5 Свидетельством этой популярности служат не только собственные признания Аввакума («Меня жалуют люди-те, знают гораздо везде»), не только исторические документы, но и дошедшие до наших дней устные предания об Аввакуме (см.: В. И. Малышев. Усть-Цилемское предание о протопопе Аввакуме. — ТОДРЛ, т. VI. М. — Л., 1948, стр. 372, 375). Новые материалы позволяют предположить, что Аввакум не ограничивался одной религиозной проповедью, но и выражал критическое отношение к царившей социальной несправедливости и произволу, открыто заявлял «буттось... везде в начальных людех, во всех чинех нет никакой правды», и даже пытался «учинить смуту» казаков против воеводы Пашкова (см.: В. И. Малышев. Неизвестные и малоизвестные материалы о протопопе Аввакуме. — ТОДРЛ, т. IX. М. — Л., 1953, стр. 396). Вряд ли следует сомневаться в достоверности фактов, изложенных в этих документах, как это делает В. И. Малышев. Если бы Пашков хотел только оправдать избиение Аввакума на Долгом пороге, ему было бы достаточно сослаться на религиозную агитацию ссыльного протопопа. Между тем характерно, что об этом ни слова нет в отписке Пашкова. Во всяком случае знаменательно то, что в представлении Пашкова Аввакум был таким же «вором», как и восставшие казаки на Байкале и в Верхоленске (ТОДРЛ, т. IX, стр. 398).

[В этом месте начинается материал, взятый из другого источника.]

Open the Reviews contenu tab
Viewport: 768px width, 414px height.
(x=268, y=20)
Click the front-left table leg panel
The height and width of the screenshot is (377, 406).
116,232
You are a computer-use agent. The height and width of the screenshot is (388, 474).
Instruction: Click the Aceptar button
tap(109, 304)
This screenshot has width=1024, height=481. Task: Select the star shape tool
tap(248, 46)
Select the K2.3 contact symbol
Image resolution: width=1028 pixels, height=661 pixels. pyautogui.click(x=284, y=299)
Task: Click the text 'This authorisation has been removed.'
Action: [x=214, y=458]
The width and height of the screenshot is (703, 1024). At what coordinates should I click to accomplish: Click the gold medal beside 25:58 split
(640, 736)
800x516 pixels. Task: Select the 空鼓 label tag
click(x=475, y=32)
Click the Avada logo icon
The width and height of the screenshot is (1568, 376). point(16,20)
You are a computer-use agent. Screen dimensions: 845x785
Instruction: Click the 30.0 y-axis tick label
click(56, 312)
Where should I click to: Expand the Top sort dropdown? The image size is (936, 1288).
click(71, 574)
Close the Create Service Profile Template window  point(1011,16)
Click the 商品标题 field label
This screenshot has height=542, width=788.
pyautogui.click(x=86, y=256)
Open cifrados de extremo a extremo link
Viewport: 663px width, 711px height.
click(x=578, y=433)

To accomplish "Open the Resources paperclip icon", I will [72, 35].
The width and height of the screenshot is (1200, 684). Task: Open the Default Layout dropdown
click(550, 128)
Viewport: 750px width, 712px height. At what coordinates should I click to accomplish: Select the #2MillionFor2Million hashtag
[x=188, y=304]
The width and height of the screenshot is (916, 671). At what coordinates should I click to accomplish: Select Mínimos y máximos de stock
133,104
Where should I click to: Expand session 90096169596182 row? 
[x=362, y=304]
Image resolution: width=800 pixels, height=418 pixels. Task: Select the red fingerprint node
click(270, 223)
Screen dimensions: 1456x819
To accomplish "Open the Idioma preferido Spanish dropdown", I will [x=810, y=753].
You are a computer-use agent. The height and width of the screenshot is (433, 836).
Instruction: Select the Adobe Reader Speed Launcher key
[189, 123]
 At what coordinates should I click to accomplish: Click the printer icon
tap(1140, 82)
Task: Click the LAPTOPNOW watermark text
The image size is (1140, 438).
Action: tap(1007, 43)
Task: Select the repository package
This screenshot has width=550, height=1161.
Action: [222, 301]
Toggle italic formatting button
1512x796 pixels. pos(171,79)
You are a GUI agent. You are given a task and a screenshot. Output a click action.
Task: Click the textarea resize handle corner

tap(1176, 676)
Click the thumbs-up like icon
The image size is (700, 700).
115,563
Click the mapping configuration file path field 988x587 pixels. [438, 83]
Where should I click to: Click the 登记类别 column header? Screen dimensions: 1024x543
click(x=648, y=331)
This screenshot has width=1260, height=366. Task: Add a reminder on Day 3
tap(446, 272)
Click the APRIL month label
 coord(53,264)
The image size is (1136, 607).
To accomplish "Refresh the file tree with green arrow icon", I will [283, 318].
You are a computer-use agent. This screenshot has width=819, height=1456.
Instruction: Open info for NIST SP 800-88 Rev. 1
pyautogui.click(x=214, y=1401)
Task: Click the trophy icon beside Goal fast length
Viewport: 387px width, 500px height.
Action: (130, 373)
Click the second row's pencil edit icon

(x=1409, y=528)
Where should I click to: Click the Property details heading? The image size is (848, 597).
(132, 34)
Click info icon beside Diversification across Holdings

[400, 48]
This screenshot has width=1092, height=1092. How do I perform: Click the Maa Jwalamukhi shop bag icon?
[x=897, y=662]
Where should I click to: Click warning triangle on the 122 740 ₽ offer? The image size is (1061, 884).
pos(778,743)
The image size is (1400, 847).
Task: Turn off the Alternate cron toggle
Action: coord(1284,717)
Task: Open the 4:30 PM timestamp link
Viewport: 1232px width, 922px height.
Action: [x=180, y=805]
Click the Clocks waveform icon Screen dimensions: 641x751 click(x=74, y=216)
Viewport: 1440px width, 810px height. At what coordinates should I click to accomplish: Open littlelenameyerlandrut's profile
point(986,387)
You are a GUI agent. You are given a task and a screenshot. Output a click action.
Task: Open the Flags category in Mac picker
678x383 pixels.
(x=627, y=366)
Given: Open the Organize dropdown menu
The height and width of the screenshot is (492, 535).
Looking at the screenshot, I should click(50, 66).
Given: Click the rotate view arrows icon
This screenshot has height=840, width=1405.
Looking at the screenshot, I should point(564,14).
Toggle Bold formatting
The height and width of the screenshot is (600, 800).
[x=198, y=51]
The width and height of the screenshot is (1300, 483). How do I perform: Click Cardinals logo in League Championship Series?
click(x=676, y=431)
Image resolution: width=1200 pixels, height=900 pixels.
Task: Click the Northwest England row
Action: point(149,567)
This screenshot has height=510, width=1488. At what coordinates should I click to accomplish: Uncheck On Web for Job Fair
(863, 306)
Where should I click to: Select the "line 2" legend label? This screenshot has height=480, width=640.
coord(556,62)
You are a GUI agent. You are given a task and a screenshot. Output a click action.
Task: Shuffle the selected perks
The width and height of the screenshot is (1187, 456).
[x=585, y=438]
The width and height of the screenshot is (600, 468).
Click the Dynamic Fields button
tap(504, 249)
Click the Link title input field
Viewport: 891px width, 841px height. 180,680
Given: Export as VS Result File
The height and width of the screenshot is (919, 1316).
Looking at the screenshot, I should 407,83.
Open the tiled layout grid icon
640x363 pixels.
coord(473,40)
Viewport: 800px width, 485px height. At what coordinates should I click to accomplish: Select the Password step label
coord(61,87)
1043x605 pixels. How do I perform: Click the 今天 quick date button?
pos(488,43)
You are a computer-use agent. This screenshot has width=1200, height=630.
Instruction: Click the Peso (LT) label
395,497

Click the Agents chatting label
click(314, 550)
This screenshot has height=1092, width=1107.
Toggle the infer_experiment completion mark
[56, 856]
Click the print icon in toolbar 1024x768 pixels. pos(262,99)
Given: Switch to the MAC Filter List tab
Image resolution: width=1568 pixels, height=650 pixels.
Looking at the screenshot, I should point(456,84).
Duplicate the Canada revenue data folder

6 Н. К. Гудзий. История древней русской литературы, изд. 6-е. Учпедгиз, М., 1956, стр. 463.

7 Этому не противоречит участие в некоторых случаях «мужиков и баб» в преследованиях Аввакума — здесь проявлялась «народная ненависть к попам» вообще, которая «лишь в редких случаях» обращалась на людей типа Аввакума (ср.: К. Маркс и Ф. Энгельс, Соч., т. VIII, стр. 121).

Сноски к стр. 384

8 А. К. Бороздин. Протопоп Аввакум. Очерк из истории умственной жизни русского общества XVII в. СПб., 1898, стр. 332.

9 Именно этот объективный смысл «Жития», а также некоторых других произведений старообрядческой литературы и делал выра женный в них «религиозный протест опасным... для всего государства феодалов» (См.: Л. Е. Анкудинова. Социально-политическая сущность религиозно-общественного движения в Русском государстве третьей четверти XVII в. Автореф. канд. дисс., Л., 1951, стр. 10—11).

10 См. об этом нашу статью: Заметки о стиле «Жития» протопопа Аввакума. — ТОДРЛ, т. XIII. М. — Л., 1957.